Lucas Rush as Lonny, our narrator, is superb, but the tone of the show is set early. Lonny is telling us how sexy Sunset Strip is and in an effort to hammer this point home, a woman rides past slowly on a bicycle wearing barely-there shorts and a pout. For the whole of the first act, all the women on stage, apart from occasionally Sherrie, are treated as objects. When we first meet Stacee Jaxx, on the phone up on the gantry, there is a woman on her knees simulating a blow job. As Regina is introduced in the mayor’s office she is keen to state that her name is not “Regeena” but” Reg-eye-na” as in rhymes with, well you get it, yawn. While Jaxx performs at the Bourbon Room, two women take turns to simulate giving him a blow job. It is not sexy, it is not even speaking to Jaxx sleaziness, it is just gross and unnecessary.

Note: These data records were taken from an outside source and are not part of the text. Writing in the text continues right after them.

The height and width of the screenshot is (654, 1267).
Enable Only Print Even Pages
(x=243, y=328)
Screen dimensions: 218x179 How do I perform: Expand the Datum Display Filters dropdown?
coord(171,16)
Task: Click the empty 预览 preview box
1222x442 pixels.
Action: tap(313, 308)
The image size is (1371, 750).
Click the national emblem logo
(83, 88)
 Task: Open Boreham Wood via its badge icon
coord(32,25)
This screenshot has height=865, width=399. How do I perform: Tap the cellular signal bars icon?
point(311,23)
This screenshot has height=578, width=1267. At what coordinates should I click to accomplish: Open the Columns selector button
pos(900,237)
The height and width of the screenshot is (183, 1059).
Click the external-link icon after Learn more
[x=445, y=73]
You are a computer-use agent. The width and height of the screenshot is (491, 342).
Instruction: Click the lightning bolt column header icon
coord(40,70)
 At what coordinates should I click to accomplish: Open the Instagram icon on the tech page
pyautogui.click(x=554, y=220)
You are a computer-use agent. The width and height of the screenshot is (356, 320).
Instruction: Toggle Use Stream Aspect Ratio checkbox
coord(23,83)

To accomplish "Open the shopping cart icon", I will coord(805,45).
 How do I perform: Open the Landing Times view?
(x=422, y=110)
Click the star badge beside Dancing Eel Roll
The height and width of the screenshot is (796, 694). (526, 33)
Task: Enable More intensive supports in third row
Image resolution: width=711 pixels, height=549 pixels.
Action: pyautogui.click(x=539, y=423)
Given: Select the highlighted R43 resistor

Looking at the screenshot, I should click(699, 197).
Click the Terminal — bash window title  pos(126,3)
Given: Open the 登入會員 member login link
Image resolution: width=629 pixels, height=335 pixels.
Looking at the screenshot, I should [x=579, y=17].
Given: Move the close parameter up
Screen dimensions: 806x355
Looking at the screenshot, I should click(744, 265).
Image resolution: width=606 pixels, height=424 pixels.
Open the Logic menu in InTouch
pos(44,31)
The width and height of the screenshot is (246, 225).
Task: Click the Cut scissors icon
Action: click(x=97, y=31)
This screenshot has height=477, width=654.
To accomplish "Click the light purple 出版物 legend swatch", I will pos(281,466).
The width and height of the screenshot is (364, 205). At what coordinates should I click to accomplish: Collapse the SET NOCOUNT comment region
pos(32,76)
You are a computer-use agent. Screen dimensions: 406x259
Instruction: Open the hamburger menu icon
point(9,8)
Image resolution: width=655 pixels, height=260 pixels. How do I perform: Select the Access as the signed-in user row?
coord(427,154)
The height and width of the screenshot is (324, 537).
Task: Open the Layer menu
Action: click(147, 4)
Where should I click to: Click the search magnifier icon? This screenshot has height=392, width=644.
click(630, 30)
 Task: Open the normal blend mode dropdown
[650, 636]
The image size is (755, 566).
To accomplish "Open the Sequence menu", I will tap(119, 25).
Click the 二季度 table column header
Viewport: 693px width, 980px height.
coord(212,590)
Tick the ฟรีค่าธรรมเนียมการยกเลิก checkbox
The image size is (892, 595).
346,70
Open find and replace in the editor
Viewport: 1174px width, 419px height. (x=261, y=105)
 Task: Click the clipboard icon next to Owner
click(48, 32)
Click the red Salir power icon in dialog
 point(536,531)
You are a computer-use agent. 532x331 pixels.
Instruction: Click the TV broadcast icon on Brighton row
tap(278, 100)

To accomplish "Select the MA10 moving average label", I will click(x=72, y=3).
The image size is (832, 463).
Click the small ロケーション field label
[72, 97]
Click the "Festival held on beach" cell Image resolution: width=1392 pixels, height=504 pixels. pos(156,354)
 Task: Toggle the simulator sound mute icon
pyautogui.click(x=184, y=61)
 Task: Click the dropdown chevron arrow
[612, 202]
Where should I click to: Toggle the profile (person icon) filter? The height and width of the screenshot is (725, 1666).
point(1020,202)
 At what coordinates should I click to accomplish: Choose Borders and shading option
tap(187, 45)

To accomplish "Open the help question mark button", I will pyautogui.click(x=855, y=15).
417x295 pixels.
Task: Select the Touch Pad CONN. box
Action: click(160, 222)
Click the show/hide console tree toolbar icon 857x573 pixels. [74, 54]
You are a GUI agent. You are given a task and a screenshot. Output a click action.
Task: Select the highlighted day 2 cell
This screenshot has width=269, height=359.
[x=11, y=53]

Dennis and Lonny “joke” about the character “waitress number 1”. The alleged humour appears to come from them implying that this woman is so insignificant that she doesn’t deserve a name. It is patronising, demeaning and distasteful. Sinead Kenny who plays this part (extremely well) is on the stage for the vast majority of the show, to dehumanise her as “waitress number one” is disgraceful. One may ask whether this dialogue is this from the original script. Maybe it is, but the directors clearly have no problem moving from that when they choose to. Some of Lonny’s best parts are when he is riffing with the audience and he even references the 2012 film, so to leave this appalling sexist crap in the show is inexcusable.

Stacee Jaxx is a sleaze ball but the show makes the women sleazy while presenting Jaxx as a slightly lost, drunk cowboy. Dressed from head to foot in white the character maintains a pristine appearance throughout, he even manages to emerge from a tryst in the men’s toilets of a dive bar with not a mark on him. Really? I was surprised by the casting of Cruise in this part for the film but he nailed the role of the addled, been there, seen it, had it, done it rock god, still searching for the next high and going to every extreme to try to find it. Sam Ferriday’s portrayal is the antithesis of that. His Jaxx is a bumbling, charisma-less wimp who I struggle to believe any woman would look at twice. Ferriday has a great voice, but dressed and directed like this, he has got no chance of giving a convincing portrayal.

It would have been interesting to see what Lucas Rush could do with the Jaxx role, I suspect he has the right balance of impish charm, swagger and sex appeal to deliver it, although dressed and directed in the same way as Ferriday perhaps even he could do little better.

The portrayal of Hertz the German business man hell bent on gentrification by Vas Constanti as a goose stepping, “accidently” Sieg Heiling German caricature just added to the hideousness of the first act.

So it was with some trepidation that I waited for the curtain to go up on the 2nd act. Fortunately after a hint at the end of the first act, we were fully introduced to Zoe Birkett as Justice, channelling her inner Beyonce. She was an absolute breath of fresh air. Dressed in an ankle length, glittering dress and high boots she is by far the sexiest character on the stage and absolutely lights the place up.

The action and the actors seem to really hit their stride in the second act, less time is spent on objectification and more on the plot, including some genuinely laugh out loud moments. Dennis and Lonny’s duet of “I Can’t Fight This Feeling” is wonderful, while Andrew Carthy threatens to steal the entire show with his “quick changing” Franz!

Throughout the show the songs are brilliantly delivered. The onstage rock band, sometimes integrated into the action, sometimes just providing the score, are superb. All of the cast have great voices, apart from (and I think that is the point) Kevin Kennedy who is a comic revelation as Dennis.

The 2nd act whips thorough some classic soft rock songs, “Hit Me With Your Best Shot”, “Every Rose Has Its Thorn”, “Keep On Loving You” and arrives at the crescendo performance – the absolute classic belter “Don’t Stop Believing”. It is a cold autumnal Tuesday in Wycombe but the entire audience is on its feet singing and dancing. As the curtain goes down everyone is smiling, including me, but my distaste with much of the show quickly returns.

This is a great cast, armed with some of the best 80s soft rock tunes but they are badly let down by the production team.